Dietary HMOS influenced cytokine profile in NOD-mice
Both immune system regulation and microbiota modulation are suggested to impact T1D development12. To test the effects of dietary HMOS on systemic immunity, serum cytokines in NOD-mice were measured at endpoint. Significantly reduced concentrations of IL-17 were detected in HMOS-treated compared to control NOD-mice (p < 0.01, Fig. 2A), which was mainly present in the non-diabetic NOD-mice (p < 0.05, HMOS-Non-dia vs Control-Dia; p < 0.05, HMOS-Non-dia vs Control-Non-dia). Although no difference in the IFN-γ level between groups was found, non-diabetic mice from HMOS group showed significantly lower level than the two diabetic subgroups (p < 0.01, HMOS-Non-dia vs HMOS-Dia; p < 0.05, HMOS-Non-dia vs Control-Dia, Fig. 2B). In addition, a tendency towards an increased IL-4 level by HMOS dietary intervention was observed (p = 0.06, Fig. 2C), and significant difference was found between HMOS-Non-dia and HMOS-Dia (p < 0.01) subgroups, and HMOS-Non-dia and Control-Dia subgroups (p < 0.01). Surprisingly, TNF-α was significantly increased in HMOS-treated as compared to control NOD-mice (p < 0.01, Fig. 2C), and the non-diabetic mice from HMOS showed higher levels than those from Control group (p < 0.05). In addition, significantly decreased Leptin levels were detected in HMOS-treated NOD-mice as compared to control (p < 0.01, Fig. 2D), and the control diabetic subgroup showed higher levels than all the other three subgroups (p < 0.05, p < 0.05, p < 0.05, Control-Dia vs Control-Non-dia, HMOS-Dia, or HMOS-Non-dia, respectively).

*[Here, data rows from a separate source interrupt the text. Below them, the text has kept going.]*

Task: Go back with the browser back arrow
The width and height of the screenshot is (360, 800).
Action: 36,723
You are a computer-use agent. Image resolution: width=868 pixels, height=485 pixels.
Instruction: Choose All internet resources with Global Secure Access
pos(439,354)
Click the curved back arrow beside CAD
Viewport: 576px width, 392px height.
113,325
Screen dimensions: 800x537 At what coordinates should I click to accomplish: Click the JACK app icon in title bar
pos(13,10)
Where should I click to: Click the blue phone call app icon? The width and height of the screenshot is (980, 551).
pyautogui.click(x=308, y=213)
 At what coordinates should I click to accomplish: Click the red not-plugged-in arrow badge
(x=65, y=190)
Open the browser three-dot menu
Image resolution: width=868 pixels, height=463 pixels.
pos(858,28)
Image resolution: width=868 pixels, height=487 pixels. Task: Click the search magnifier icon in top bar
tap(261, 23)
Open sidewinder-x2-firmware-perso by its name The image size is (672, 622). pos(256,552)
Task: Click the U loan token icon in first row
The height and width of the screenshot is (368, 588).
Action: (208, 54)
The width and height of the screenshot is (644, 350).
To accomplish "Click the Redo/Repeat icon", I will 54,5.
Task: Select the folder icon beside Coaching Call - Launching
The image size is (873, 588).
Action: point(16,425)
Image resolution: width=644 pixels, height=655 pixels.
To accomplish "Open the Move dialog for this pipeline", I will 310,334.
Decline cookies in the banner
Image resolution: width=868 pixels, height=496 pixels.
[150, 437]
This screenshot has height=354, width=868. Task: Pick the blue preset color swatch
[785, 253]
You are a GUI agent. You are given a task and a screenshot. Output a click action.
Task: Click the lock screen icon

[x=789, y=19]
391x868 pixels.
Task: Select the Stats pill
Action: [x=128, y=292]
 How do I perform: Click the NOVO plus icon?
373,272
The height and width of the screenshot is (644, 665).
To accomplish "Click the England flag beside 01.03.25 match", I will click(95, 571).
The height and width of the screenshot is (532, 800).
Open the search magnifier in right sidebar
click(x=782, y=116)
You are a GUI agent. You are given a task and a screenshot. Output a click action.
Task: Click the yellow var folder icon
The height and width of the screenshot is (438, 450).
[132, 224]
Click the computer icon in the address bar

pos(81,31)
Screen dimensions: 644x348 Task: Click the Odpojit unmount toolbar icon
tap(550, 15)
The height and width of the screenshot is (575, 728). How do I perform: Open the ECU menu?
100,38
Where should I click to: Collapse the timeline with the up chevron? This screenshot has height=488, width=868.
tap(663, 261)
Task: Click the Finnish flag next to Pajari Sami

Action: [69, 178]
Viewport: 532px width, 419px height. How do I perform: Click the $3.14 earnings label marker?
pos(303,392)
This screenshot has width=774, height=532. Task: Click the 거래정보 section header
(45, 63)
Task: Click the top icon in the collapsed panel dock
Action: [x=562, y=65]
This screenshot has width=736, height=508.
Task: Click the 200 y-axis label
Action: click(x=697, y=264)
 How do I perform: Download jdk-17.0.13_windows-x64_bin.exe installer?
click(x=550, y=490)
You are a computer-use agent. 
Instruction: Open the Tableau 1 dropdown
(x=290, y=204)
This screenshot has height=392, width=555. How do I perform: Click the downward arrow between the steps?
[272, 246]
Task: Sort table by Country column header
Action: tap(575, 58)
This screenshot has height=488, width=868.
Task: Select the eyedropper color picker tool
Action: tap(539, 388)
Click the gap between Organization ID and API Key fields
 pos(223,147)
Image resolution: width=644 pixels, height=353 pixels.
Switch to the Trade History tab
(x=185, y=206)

Dietary HMOS altered the fecal and ceacal microbiota composition of NOD-mice overtime
Knowing that immune and microbiome development are correlated, we analyzed fecal microbiota compositions of NOD-mice receiving either HMOS or control diet using high-throughput 16S ribosomal RNA gene amplicon sequencing at different time points during the experiment. The fecal microbiota of both NOD-mice groups was dominated by three bacterial relative abundance (RA) phyla: Firmicutes, Bacteroidetes, and Verrucomicrobia (Fig. 3A). At baseline (Wk4), no microbial differences were detected prior to intervention (data not shown). Due to HMOS intervention, a gradual change between Firmicutes and Bacteroidetes was detected, leading to a significant increase in the RA of Firmicutes and decrease in the RA of Bacteroidetes at Wk30 (Fig. 3A). Additionally, the Firmicutes-to-Bacteroidetes (F/B) ratio, which has been negatively correlated with glycemic level and reduces overtime in T1D development17,18, indeed declined in both groups at Wk9 and Wk14. At Wk14 and Wk30, HMOS-treated NOD-mice showed significantly higher F/B ratio than the control NOD-mice (Fig. 3B). Further analysis between diabetic and non-diabetic NOD-mice, of both control and HMOS-treated groups, indicated significantly higher F/B ratio in the non-diabetic mice at Wk30 (Fig. S3). This data suggest, that HMOS intervention promoted a microbiota composition preceding prevention of T1D development and differed from untreated control NOD-mice.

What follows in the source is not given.